Source excerpt |
Sunday 24 November 2013

The Lag

When I was 18 (and 19, and 20), I felt silly, because I no longer believed it was actually wrong to go to a movie theatre, or drink a beer, or go see live music, but I still hadn't actually done any of those things.  I went to classes at University, and now and then I'd be having a good conversation, and the person I was speaking to would say "Hey, you want to go get a drink?" and I'd always redden and mutter that I didn't drink because of my religion, and they'd say "Well, just get a Pepsi..." and I'd start to explain that I meant I didn't go into bars.  Rather than suggest coffee (which I also don't drink), the person would always take it as an unwillingness to hang with him or her.   The same thing happened with movies and concerts.
   Most people in my (Plymouth Brethren "privileged") position had been doing all of these fun things anyway.  Despite what their church parents thought and often despite what they themselves actually believed in their church-trained hearts.  They were willing to believe that all that fun stuff was wrong (as I once had) but just "do wrong stuff" anyway.  Or they wilfully didn't know, which allowed them to not know for certain if all that fun stuff was actually wrong, so they had enough doubt to do it.
    I've never been willing to do that to myself, I guess.  Not because of some deep-seated obedience, but because I superstitiously feel like it will do psychological damage to me if I do stuff I truly believe I shouldn't.  If the stuff is bad, and I do it, then I'm bad.  And I don't want to look at myself that way.  I mean, there's TULIP "thoroughly depraved because I'm human" bad, and there's "what are you, personally, doing with your life?" bad.

Forbidden Knowledge
But even once I'd reached the point where I no longer believed these normal fun things to be wrong, it took me a while to actually do them.  I was gentle with myself.  And it cost me socially to not do them, while it also cost me, with my family and church peeps, to be known to believe that some of the forbidden fun things were actually okay.
    Because it wasn't like my parents or church were pleased with me anyway.  I'd lost all my church Kristian Kred.  I no longer had a future among them, once I'd gained the forbidden knowledge that a bunch of the fun stuff wasn't evil.  I'd been vocal about the fact that I thought being all superstitious about harmless fun was a "bad testimony," and that it in fact gave Christianity a bad name.  That it had nothing to do with truth and reality, and that Christianity was supposed to deal solely with those.  So I was in a position of suspicion without even enjoying the stuff.  I was viewed as someone who "wasn't clear" about these crucial things, these devil's dumplings, and this was bad enough to put me in the dog house.  (I would certainly lead other, younger people astray into paths of hedonistic decadence, concupiscence and lasciviousness)  People were "grieved."
   Normal English-speakers use the dramatic word "grieve" mainly to talk about when their kid has actually died.  Top shelf Brethren parents use it to mourn the loss of their child's pleasure superstition, to bemoan the birth of their offspring's Christian liberty.  (or they just use it to mean "pissed off.  Making us look bad.")  But being born again sometimes looks like that.  New life.  Liberty.  Strength.  Joy.

Challenge 1 | Reproduce the blog post verbatim, starting at the words "Most people in" and stopping after "doubt to do it.".
Challenge 2 | In the blog post, why does the writer refuse to do things they truly believe they shouldn't do? Answer in one to three sentences.
Challenge 3 | Write the next part of the blog post about growing up Plymouth Brethren, picking up after its final sentence.
The material after this point comes from a separate source unrelated to the blog post.

Data extract |
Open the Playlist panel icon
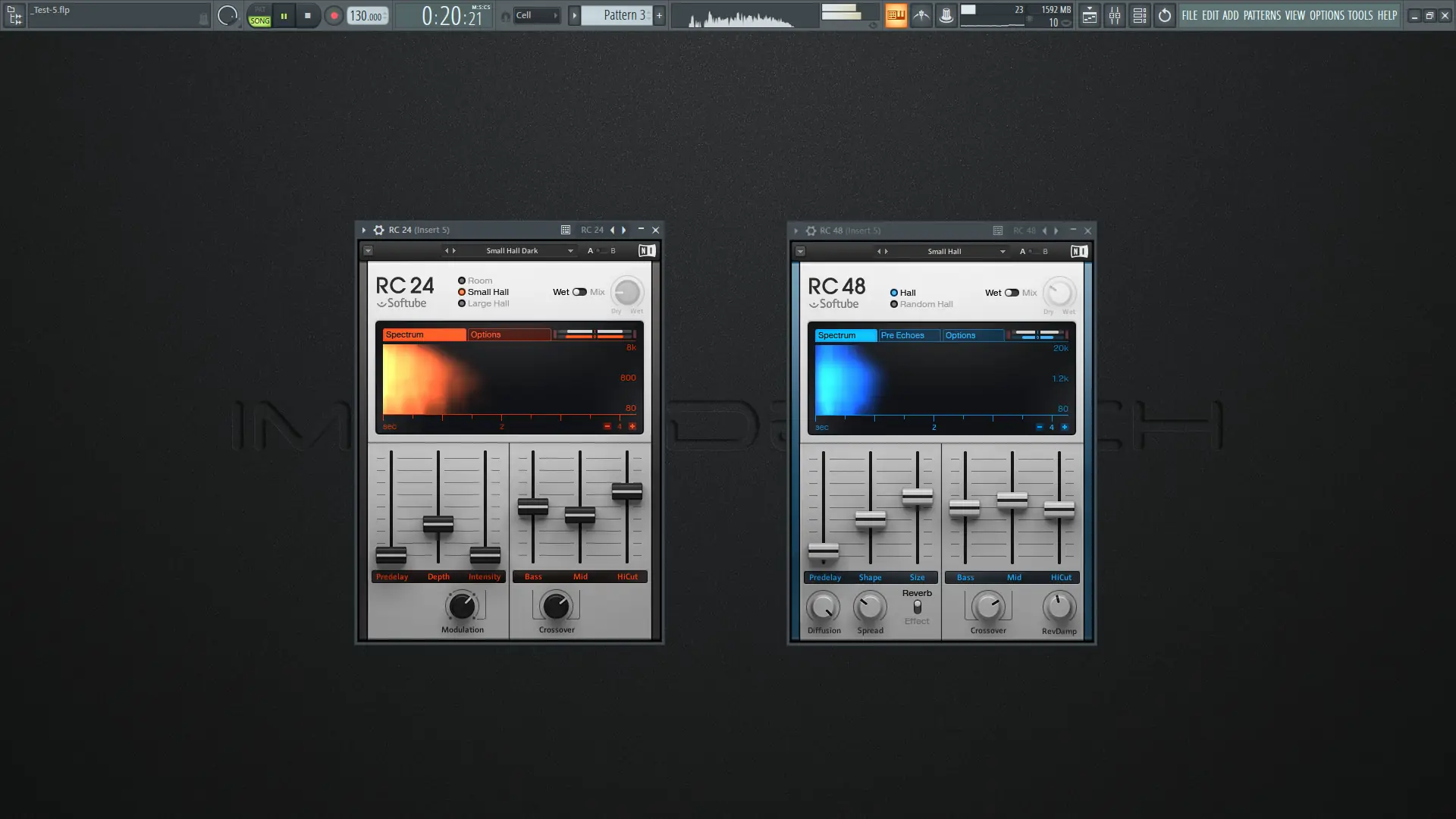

Output 1 |
Most people in my (Plymouth Brethren "privileged") position had been doing all of these fun things anyway.  Despite what their church parents thought and often despite what they themselves actually believed in their church-trained hearts.  They were willing to believe that all that fun stuff was wrong (as I once had) but just "do wrong stuff" anyway.  Or they wilfully didn't know, which allowed them to not know for certain if all that fun stuff was actually wrong, so they had enough doubt to do it.

Output 2 | The writer refuses out of a superstitious feeling that it would cause them psychological damage, not out of deep-seated obedience. If the thing is bad and they do it, they see themselves as bad, and they don't want to view themselves that way.

Output 3 |
    Yet everyone expected I would soon enough start enjoying these forbidden fun things, no doubt to great excess, like their own/other kids.  And I was blamed for kids doing various fun things I didn't actually do, just because it was known that I felt those things weren't wrong.  If my sister drank alcohol, this was my fault because I didn't anymore believe drinking a glass of wine outside the context of the Sunday morning proceedings was wrong.

Living Some Liberty
Eventually, a few years later, I did 'have a drink,' go into a movie theatre, and see a live concert.  Didn't do anything crazy like go out dancing or anything.  Or vote or go to a casino.  And I never did the fun things I allowed myself, to excess.  That would have made me feel stupid and it would have made the naysayers look right.  I needed it to actually be okay to do those things, if I wanted to do them, and this kind of required the spiritcrushers to be wrong when they kept getting in my face so opinionatedly, scattering splintered shards of shattered scripture bits and shame-loaded dusty church jargon as they came.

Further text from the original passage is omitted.